Pathology/Lab Coding Alert

News Brief:

Labs Win Some, Lose Some in Medicare Reform Law

Labs don't know whether to celebrate or wail over the Medicare reform law. While triumphant over the defeat of the proposed 20 percent lab copayment provision, labs will have to deal with a five-year freeze on updates to the Clinical Laboratory Fee Schedule (CLFS).
 
Although the freeze resulted in cancellation of the scheduled Jan. 1 CLFS update, the congressional decision could have been worse for labs. "My understanding is that originally, they were looking at a freeze for seven years," says Lena Robins of Washington, D.C.'s Foley and Lardner.
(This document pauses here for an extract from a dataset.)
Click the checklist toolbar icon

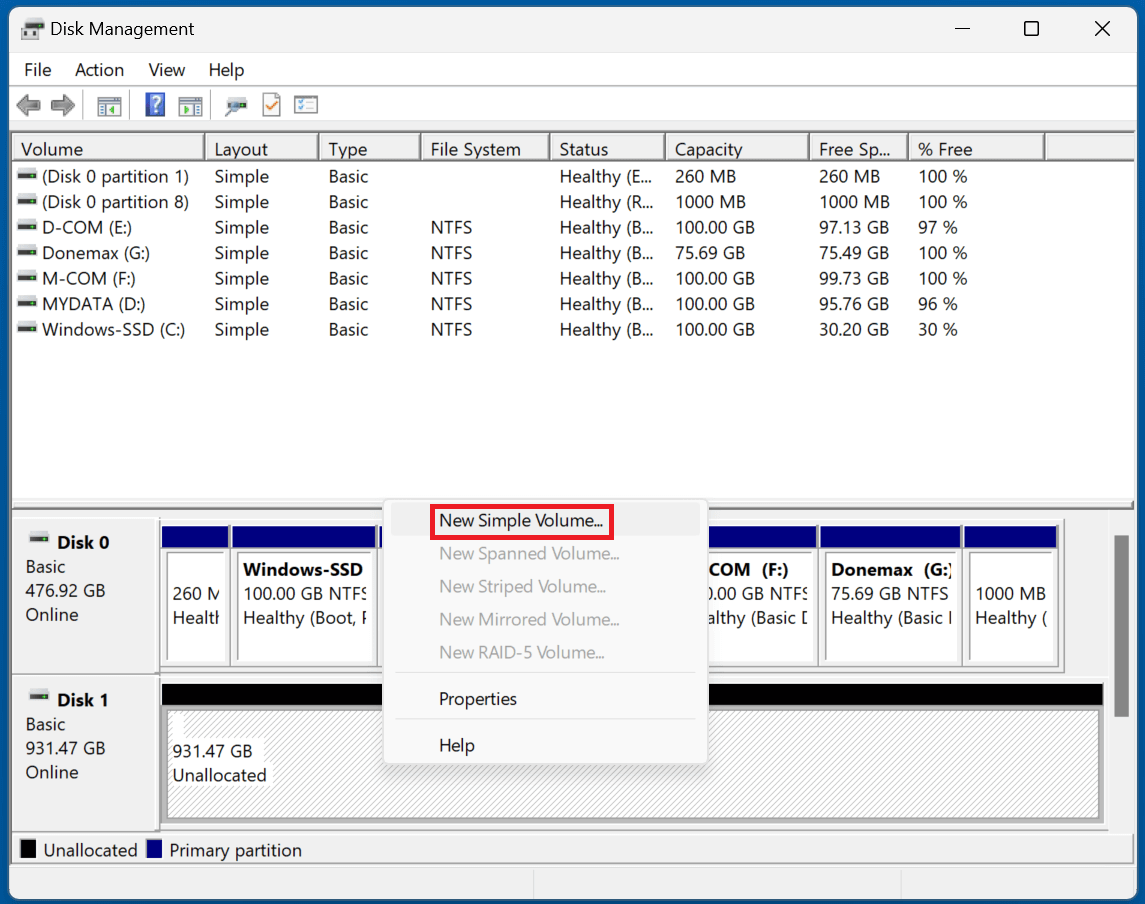(x=305, y=105)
The freeze means labs will not have had an update since 1997. According to the College of American Pathologists, the freeze will cost labs an estimated $7 billion over the next 10 years.

Law Contains Good Policy News

The law includes a two-year legislative extension to the "grandfather" exception that allows independent laboratories to bill Medicare directly for anatomic pathology technical component (TC) services provided to hospital inpatients and outpatients. The extension applies to the years 2005 and 2006, but only if such billing arrangements were in place as of July 22, 1999. If your lab arrangements qualify, you can continue billing services such as surgical pathology codes 88300-88309 globally or with modifiers -TC (Technical component) and -26 (Professional component) to Medicare.
 
Medicare reform also calls for a competitive-bidding demonstration project for clinical laboratory services. The demonstration involves tests furnished without a "face-to-face" encounter with patients, including colorectal cancer screening, and will operate within CLIA guidelines. The Department of Health and Human Services must provide an initial report on the findings by Dec. 31, 2005.
 
The Medicare reform law treats hospital outreach labs the same as independent labs for purposes of secondary- payer collection rules. Now hospitals labs will have to make only a "good-faith" effort to determine if Medicare is secondary to other payers. "No longer having to comply with previous collection requirements is a release of an administrative burden," Robins says.
 
Labs won other victories in the reform law. Medicare must begin to cover screening tests for cardiovascular disease, such as cholesterol and other lipid or triglyceride tests. Medicare must also cover screening tests applicable to patients with high risks for diabetes.